> [Requirements] Pick up the article on the making of the Los Angeles Kings' Black & White series after its last paragraph and write the next few paragraphs.

Royal Colors: Black and White
Chris Wohlers and Ryan Todd welcome AC behind the scenes while making the fourth season of the Los Angeles Kings' short-form documentary series Black & White.
Chris Wohlers and Ryan Todd welcome AC behind the scenes while making the fourth season of the Los Angeles Kings’ short-form documentary series Black & White.
Buffalo photos and all frame grabs courtesy of the filmmakers.
Additional photos by Jon D. Witmer.
“It’s all about what we can get that no one else is getting,” says Chris Wohlers, manager of production for the Los Angeles Kings of the National Hockey League.
Wohlers is leading the way through downtown L.A.’s Staples Center arena, where the Kings will soon be taking the ice to face off against the visiting Calgary Flames. During this Saturday-night game in early November, Wohlers and producer-editor Ryan Todd will be capturing footage for a planned episode of Black & White. Named after the Kings’ team colors, the short-form web series takes viewers behind the scenes of all facets of the Kings organization, both on and off the ice.
The episode at hand aims to paint a portrait of forward Ilya Kovalchuk, the team’s big offseason free-agent signing. And though Wohlers and Todd will capture footage during more than 30 of the Kings’ games over the course of this 82-game regular season, tonight marks a rarity, as they’ve been given approval to put a microphone on the player. This opportunity, Wohlers explains, represents “top-tier-level access” that comes along only a few times each season.
Beyond the in-game action, the plan is for this episode of Black & White to follow Kovalchuk off the ice with his family, whom he relocated from Russia to Beverly Hills after he signed with the Kings. As this season has been putting into stark relief, however, when it comes to sports, the best-laid plans are subject to change.
Case in point: After the team began the season well below expectations, the Kings fired head coach John Stevens just last Sunday, replacing him with interim head coach Willie Desjardins. The production crew went into high gear, shooting interviews with Desjardins, team president Luc Robitaille, vice president and general manager Rob Blake, and team captain Anze Kopitar on Monday, followed by Desjardins’ first game behind the bench on Tuesday. The resulting episode, “Fresh Start,” was released on Friday. “That was definitely the fastest one we’ve ever gotten out,” Wohlers notes.

> [Dataset rows]
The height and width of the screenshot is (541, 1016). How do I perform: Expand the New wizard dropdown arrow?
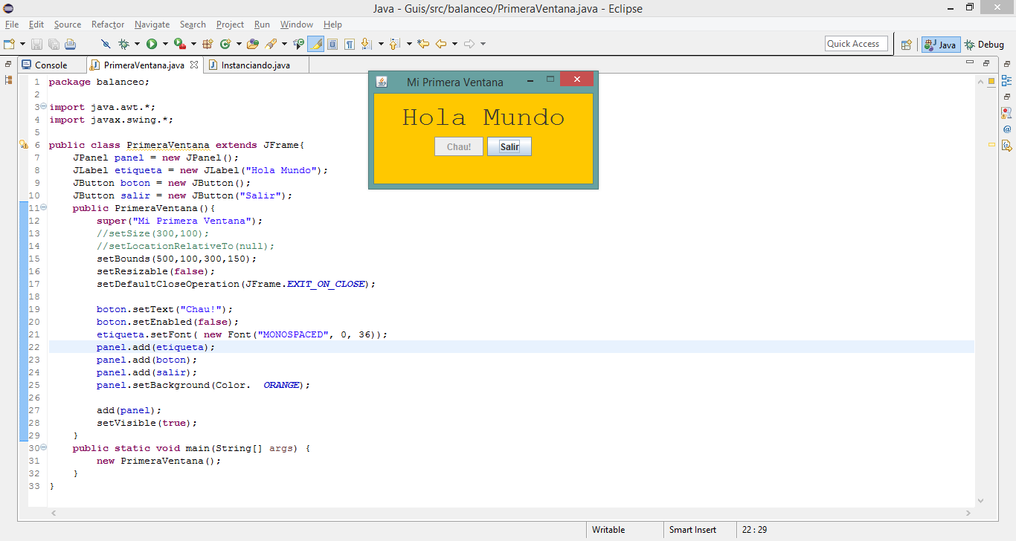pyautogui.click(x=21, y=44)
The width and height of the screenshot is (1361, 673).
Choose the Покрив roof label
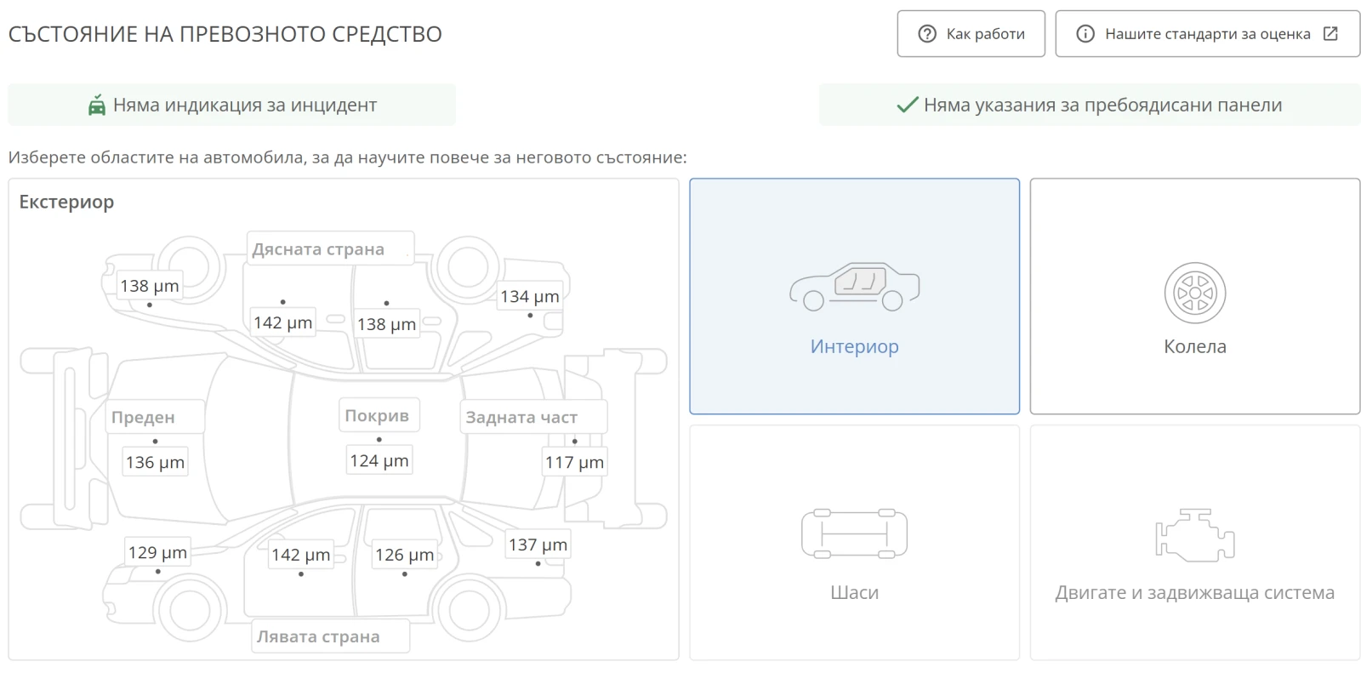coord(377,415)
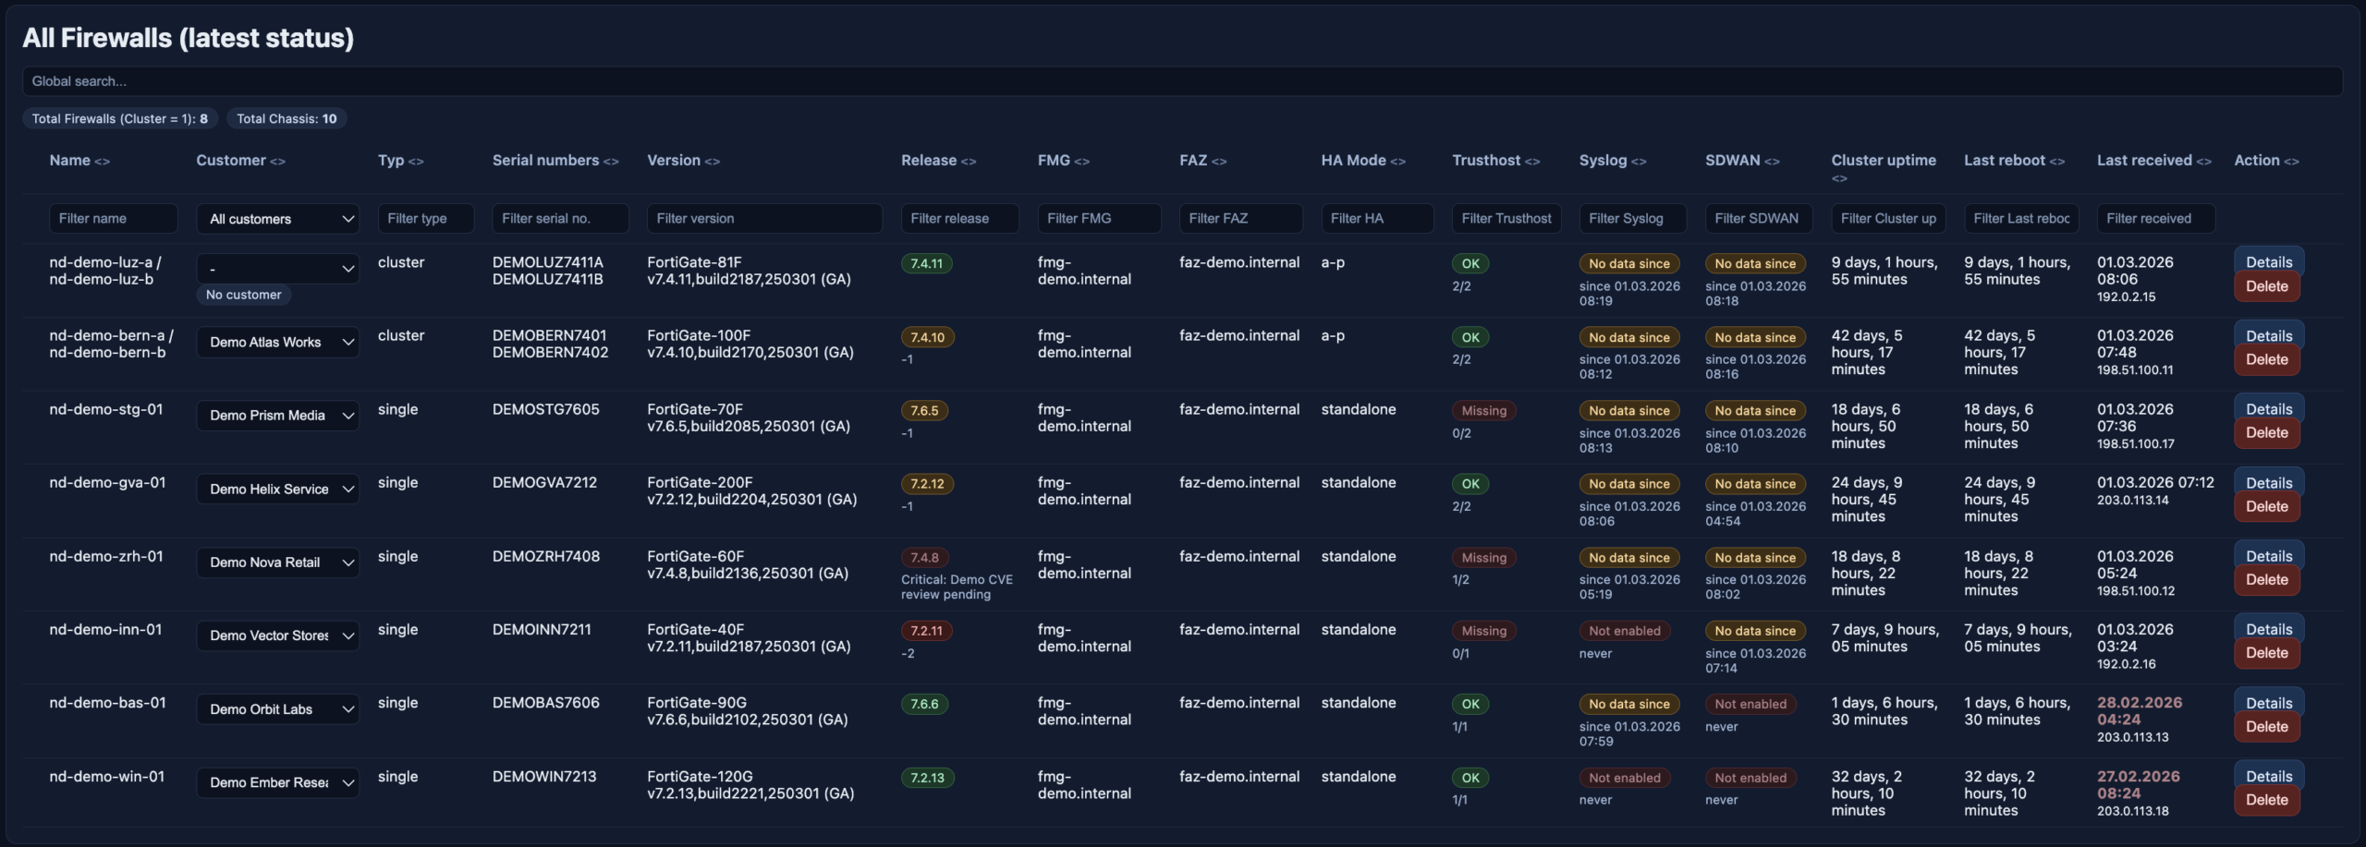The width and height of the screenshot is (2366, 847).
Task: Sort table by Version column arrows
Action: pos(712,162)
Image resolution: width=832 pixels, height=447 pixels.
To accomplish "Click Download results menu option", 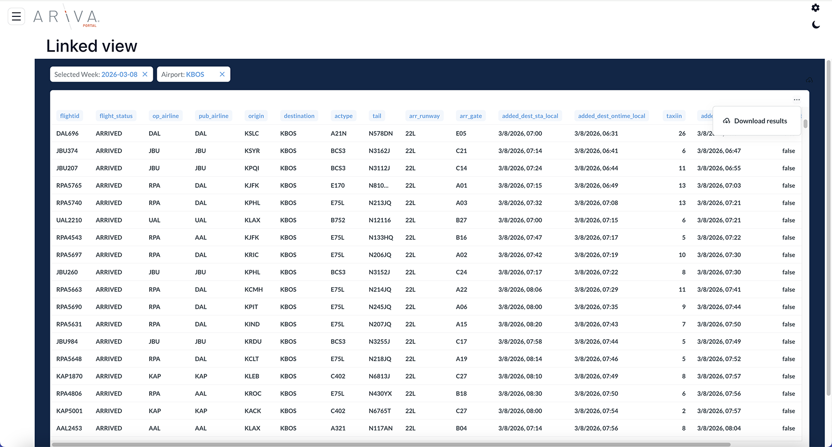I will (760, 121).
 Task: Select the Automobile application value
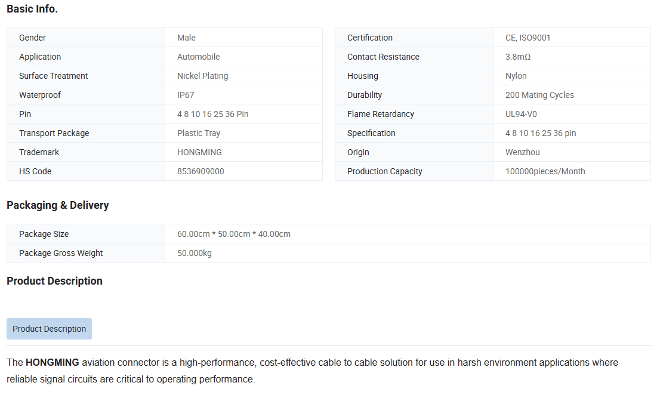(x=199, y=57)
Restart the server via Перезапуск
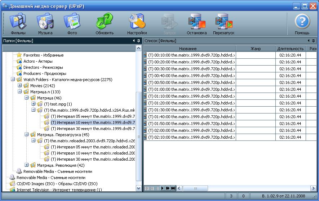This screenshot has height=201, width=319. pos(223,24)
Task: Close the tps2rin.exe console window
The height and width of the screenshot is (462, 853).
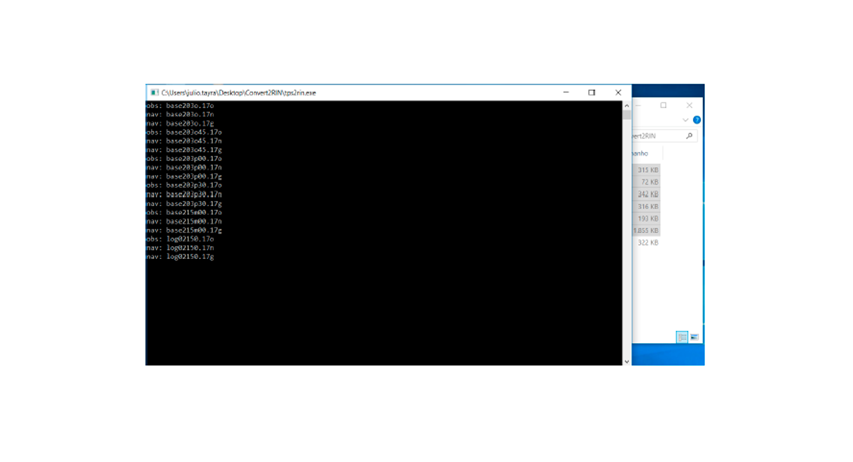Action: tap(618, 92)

> [Response to this task]
Wohlers crosses through Staples Center’s Chick Hearn Press Room and into what’s labeled the Digital Dark Room, where the production, marketing and social-media teams have set up headquarters for the game. Inside, freelance sound recordist Glenn Gaines is prepping Kovalchuk’s lavalier mic, which will soon be handed off to head equipment manager Darren Granger and his crew to be sewn into the player’s uniform.
Todd soon enters the room, having completed the night’s first shot. He was in position at the base of the players’ entrance ramp with a Red Epic-W camera to capture Kovalchuk’s arrival and to follow him to the team’s locker room. With puck drop scheduled for 7 p.m., Todd and Wohlers have been at the arena since 3:45, allowing them to set up and be ready to grab such pregame moments.
The Kings’ 2018-19 season corresponds with the fourth season of Black & White, a series that began production just after the Kings’ hoisted the Stanley Cup as NHL champions for the second time in three years and the second time overall in team history. Wohlers joined the production staff during the series’ first season, while this marks Todd’s second season behind the camera. Following Wohlers’ arrival, the team invested in a Canon EOS C300 — which remains the crew’s workhorse for 4K 24-fps in-game footage — and, more recently, the Epic-W; the latter is used to capture 4K footage at 120 fps, as well as for interviews, which are shot single-camera in 8K at 24 fps. Both cameras are typically kept at 800 ISO; when shooting game footage, Todd notes, “it’s so bright on the ice, we’re usually shooting at T5 or 5.6.”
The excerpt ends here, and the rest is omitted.